See Schär (2021), which also includes an illustrative example, and Allen (forthcoming).
See Aramonte et al. (2021).
The list of smart contract risks affecting DeFi security includes front-running, inadequate gas-griefing, dependency on timestamps, and integer overflow or underflow (https://hacken.io/research/defi-security-risks-and-hacks-in-2021/). In addition, a public blockchain such as Ethereum also constitutes a systemic point of weakness, as technical glitches or inefficiencies in the first layer of the DeFI ecosystem can put the entire infrastructure at risk.
In March 2022, the gaming-focused Ronin network announced a loss of over USD 625 million after an attacker used hacked private keys in order to forge fake withdrawals.
Governance risk also originates from the decentralised nature of the public blockchain, where validators are compensated to process transactions and are expected to act honestly according to economic incentives. However, validators may find it more convenient, in the absence of regulation and centralised control, to collude and fraudulently exploit the network (see Aramonte et al., 2021, and Auer et al., 2021).

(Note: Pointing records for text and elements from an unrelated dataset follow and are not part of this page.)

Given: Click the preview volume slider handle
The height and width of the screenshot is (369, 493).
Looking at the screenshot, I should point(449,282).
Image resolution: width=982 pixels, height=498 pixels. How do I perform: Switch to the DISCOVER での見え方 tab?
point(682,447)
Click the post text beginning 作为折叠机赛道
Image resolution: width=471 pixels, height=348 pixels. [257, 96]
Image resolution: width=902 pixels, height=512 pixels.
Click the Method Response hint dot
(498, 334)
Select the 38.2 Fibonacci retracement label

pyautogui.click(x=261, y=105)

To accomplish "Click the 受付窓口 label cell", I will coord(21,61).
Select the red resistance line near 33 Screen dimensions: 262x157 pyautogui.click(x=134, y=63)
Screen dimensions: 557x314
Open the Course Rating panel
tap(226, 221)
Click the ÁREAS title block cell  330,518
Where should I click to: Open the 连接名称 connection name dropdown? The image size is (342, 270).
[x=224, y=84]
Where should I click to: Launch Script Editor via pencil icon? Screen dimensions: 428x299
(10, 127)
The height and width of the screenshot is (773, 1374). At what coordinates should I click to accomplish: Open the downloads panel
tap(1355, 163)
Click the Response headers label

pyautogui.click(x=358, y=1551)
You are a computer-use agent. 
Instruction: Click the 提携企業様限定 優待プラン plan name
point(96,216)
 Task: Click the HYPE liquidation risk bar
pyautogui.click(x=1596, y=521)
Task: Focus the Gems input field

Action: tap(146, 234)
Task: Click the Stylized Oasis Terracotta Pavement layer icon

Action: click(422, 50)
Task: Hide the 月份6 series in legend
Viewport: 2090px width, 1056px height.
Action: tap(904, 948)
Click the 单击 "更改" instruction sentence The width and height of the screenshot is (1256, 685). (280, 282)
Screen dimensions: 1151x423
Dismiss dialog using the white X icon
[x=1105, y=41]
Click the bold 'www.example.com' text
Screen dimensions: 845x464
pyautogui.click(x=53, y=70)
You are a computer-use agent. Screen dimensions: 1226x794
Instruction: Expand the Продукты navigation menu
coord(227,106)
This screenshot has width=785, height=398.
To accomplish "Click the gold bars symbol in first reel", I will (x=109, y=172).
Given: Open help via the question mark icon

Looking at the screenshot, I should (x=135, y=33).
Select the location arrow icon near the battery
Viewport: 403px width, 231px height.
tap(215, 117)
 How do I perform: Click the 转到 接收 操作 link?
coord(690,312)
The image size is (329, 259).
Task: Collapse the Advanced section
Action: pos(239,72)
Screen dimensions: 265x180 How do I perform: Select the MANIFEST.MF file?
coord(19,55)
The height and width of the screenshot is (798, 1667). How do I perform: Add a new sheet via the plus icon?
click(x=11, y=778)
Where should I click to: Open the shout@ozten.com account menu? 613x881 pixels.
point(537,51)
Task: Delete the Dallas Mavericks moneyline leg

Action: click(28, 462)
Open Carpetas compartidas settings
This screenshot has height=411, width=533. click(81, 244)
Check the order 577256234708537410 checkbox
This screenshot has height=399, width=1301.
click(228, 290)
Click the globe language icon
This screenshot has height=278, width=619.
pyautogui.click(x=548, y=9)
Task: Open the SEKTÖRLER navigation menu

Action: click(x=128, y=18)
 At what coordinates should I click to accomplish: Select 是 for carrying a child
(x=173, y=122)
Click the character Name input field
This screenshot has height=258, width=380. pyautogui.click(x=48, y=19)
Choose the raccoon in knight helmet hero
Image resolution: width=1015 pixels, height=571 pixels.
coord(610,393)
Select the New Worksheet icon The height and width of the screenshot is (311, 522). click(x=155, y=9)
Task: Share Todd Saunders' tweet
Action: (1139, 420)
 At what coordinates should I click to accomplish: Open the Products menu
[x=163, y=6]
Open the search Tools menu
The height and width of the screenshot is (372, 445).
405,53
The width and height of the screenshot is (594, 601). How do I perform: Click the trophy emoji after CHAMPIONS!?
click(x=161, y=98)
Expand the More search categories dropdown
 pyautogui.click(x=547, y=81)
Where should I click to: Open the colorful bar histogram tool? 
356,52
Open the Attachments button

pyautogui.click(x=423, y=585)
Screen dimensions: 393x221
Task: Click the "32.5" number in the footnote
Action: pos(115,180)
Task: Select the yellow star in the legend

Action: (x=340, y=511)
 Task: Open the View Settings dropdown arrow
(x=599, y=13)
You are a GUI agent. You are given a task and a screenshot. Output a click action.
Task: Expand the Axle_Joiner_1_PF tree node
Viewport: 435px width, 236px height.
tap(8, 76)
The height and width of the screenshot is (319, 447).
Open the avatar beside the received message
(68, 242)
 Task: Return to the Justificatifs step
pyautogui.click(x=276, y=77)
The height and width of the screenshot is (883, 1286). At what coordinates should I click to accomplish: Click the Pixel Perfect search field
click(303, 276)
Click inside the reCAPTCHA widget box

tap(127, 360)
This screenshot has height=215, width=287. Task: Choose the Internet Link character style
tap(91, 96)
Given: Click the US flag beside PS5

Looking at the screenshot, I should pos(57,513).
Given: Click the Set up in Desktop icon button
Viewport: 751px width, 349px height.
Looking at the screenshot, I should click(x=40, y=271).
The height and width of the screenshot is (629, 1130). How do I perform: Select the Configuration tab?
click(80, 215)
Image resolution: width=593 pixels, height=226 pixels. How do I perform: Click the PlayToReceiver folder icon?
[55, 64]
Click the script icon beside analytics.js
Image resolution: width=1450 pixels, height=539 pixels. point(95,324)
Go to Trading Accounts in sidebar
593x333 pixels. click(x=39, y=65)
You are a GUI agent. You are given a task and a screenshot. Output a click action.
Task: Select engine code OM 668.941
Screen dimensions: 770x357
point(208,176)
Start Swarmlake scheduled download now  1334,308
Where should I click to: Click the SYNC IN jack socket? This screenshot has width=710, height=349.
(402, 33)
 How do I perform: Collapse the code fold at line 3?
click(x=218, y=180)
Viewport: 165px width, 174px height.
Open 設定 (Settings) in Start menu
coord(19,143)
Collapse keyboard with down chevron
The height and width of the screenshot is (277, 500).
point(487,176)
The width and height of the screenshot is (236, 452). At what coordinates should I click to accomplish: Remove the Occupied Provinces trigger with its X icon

A flash loan allows participants to obtain uncollateralised credit because the crypto-assets are borrowed and repaid within the same block of transactions. The loan is automatically revoked in case of full repayment incapability within the same block. However, flash loans have been subject to manipulation and attacks and currently represent a significant portion (around 30%) of the total amount stolen in DeFi exploits.
See “Hackers steal $180 million in crypto from Beanstalk Farms”, Ciso.in. Further examples of successful governance attacks, validator cartels and other operational failures can be found in Carter and Jeng (2021).
See IMF (2022).
See Zetzsche et al. (2020).
A number of DeFi protocols have launched regulation-compliant DeFi platforms to help with institutional investors’ participation, for example Aave (see https://thepaypers.com/online-mobile-banking/aave-launches-regulation-compliant-defi-platform--1253749#). Another example is Société Générale’s application to the MakerDAO governance forum to accept on-chain bond tokens issued by the bank as collateral for a stablecoin DAI loan (see https://www.coindesk.com/business/2021/09/30/societe-generale-applies-for-20m-makerdao-loan-using-bond-token-collateral/). In addition, the “tokenisation” of traditional financial assets such as securities could, if developed further, facilitate transactions in a much broader range of assets on DeFi applications in the future. See FPC (2022).